# Data to examine
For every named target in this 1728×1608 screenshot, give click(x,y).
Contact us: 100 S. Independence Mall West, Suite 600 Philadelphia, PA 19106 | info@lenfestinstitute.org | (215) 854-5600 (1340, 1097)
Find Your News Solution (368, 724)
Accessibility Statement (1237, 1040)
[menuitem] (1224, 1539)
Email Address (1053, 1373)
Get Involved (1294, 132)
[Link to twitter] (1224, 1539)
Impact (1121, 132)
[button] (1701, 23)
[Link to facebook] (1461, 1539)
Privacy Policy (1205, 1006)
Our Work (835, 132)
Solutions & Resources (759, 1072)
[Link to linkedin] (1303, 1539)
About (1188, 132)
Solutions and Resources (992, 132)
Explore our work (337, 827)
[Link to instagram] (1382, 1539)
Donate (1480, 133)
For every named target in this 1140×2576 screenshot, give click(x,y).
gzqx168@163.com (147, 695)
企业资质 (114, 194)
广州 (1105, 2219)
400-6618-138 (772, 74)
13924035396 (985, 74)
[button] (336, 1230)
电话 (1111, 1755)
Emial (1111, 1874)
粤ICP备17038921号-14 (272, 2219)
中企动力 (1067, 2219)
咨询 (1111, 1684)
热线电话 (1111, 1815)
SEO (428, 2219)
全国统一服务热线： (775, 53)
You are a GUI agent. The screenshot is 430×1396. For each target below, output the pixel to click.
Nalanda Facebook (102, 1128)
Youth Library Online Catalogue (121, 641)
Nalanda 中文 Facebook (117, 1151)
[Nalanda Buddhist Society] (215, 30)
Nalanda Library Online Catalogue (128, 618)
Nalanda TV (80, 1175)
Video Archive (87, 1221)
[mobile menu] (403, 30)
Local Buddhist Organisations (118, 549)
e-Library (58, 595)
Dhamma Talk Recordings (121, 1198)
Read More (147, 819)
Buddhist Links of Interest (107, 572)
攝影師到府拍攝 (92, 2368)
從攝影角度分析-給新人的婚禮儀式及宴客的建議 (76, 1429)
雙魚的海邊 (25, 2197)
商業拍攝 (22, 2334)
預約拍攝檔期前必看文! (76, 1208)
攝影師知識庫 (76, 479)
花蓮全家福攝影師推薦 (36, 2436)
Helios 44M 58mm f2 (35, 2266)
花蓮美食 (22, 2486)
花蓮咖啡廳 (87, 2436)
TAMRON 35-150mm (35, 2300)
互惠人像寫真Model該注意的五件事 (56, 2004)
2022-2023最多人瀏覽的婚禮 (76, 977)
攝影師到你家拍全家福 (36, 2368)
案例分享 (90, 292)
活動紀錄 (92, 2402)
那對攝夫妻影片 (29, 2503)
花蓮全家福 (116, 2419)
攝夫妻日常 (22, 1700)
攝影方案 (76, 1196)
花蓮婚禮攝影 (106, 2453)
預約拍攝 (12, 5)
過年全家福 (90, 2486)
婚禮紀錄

# Assignment
The answer is the records above restated word for word from their opening line through the line that holds "Explore our work (337, 827)", both included, and nothing else.

# Task answer
For every named target in this 1728×1608 screenshot, give click(x,y).
Contact us: 100 S. Independence Mall West, Suite 600 Philadelphia, PA 19106 | info@lenfestinstitute.org | (215) 854-5600 (1340, 1097)
Find Your News Solution (368, 724)
Accessibility Statement (1237, 1040)
[menuitem] (1224, 1539)
Email Address (1053, 1373)
Get Involved (1294, 132)
[Link to twitter] (1224, 1539)
Impact (1121, 132)
[button] (1701, 23)
[Link to facebook] (1461, 1539)
Privacy Policy (1205, 1006)
Our Work (835, 132)
Solutions & Resources (759, 1072)
[Link to linkedin] (1303, 1539)
About (1188, 132)
Solutions and Resources (992, 132)
Explore our work (337, 827)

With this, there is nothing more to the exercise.